When a company obtains additional interests in a business or sells a portion of its interest in a business, the accounting results vary depending upon whether the company continues to control the business.
A summary of the types of changes in ownership interest in a business and the accounting impact on the financial statements is included in Figure BCG 5-1. Each is described in more detail in BCG 5.3 through BCG 5.5. In addition, refer to Figure CG 1-4 in CG 1.4.2.3, which summarizes the accounting for changes in ownership interest beyond that discussed within the scope of this chapter.
Note that Figure BCG 5-1 does not address asset acquisitions or the acquisition of a VIE that is not a business. For guidance on the accounting for an acquisition or disposal of an asset or group of assets that does not constitute a business, refer to PPE 2 and PPE 6, respectively.
Figure BCG 5-1
Summary of accounting for changes in ownership interests in businesses
Change in
ownership
interest
Impact
Partial acquisition: control is obtained, but less than 100% of business is acquired
Consolidate as of date control is obtained
Recognize 100% of identifiable assets, liabilities, and goodwill
Recognize the NCI at fair value in equity
Step acquisition: control is obtained when there is a previously held equity interest
Consolidate as of date control is obtained
Remeasure the previously held equity interest to fair value and recognize any difference between the fair value and carrying value, if any, as a gain or loss in income
Recognize 100% of the identifiable assets, liabilities, and goodwill
If less than 100% acquired, recognize the NCI at fair value in equity
Additional interest obtained (or reduction in parent’s ownership interest)1: control is maintained
Account for as an equity transaction
Do not recognize a gain or loss in the income statement
Recognize the difference between the fair value of the consideration paid (received) and the related carrying value of the NCI acquired (sold) in the controlling entity’s equity/APIC
Reclassify the carrying value of the NCI obtained from the NCI to the controlling entity’s equity (reclassify the carrying value of the controlling interest sold from the controlling entity’s equity to the NCI)
Reduction in parent’s ownership interest: control to noncontrolling investment 2
Deconsolidate investment
Remeasure any retained noncontrolling investment at fair value 3
Recognize the gain or loss on interest sold and the gain or loss on the retained noncontrolling investment in the income statement
1A parent’s ownership interest in a subsidiary might change while the parent retains control, including when (1) a parent purchases additional interest in a subsidiary (sells part of its interest in its subsidiary) or (2) the subsidiary reacquires some of its shares, thereby increasing the parent’s ownership interest in the subsidiary (issues shares, thereby reducing the parent’s ownership in the subsidiary). See ASC 810-10-45-22.

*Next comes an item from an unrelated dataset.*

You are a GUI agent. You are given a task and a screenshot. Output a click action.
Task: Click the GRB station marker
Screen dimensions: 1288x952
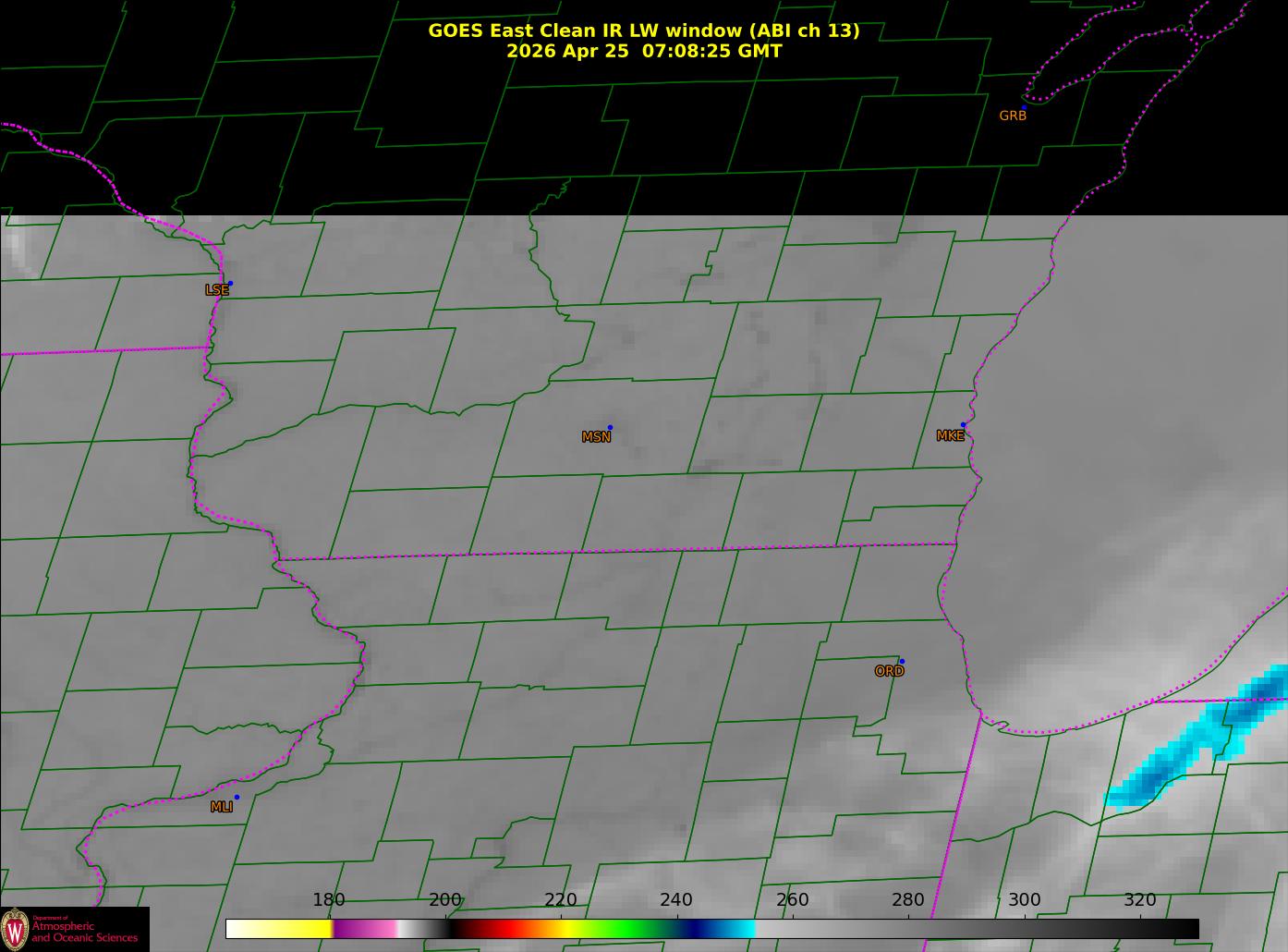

2Loss of control by a parent may occur in different ways, including when (1) a parent sells all or part of its interest in its subsidiary; (2) a contractual agreement that gave control of the subsidiary to the parent expires; (3) control is obtained by another party through a contract; (4) the subsidiary issues shares, thereby reducing the parent’s ownership in the subsidiary; or (5) the subsidiary becomes subject to the control of a government, court, administrator, or regulator. See ASC 810-10-40-4 and ASC 810-10-55-4A.
3If the reduction in parent’s ownership interest and loss of control is achieved via a spinoff, refer to ASC 845-10-30-10 and ASC 505-60 (see PPE 6.3.2).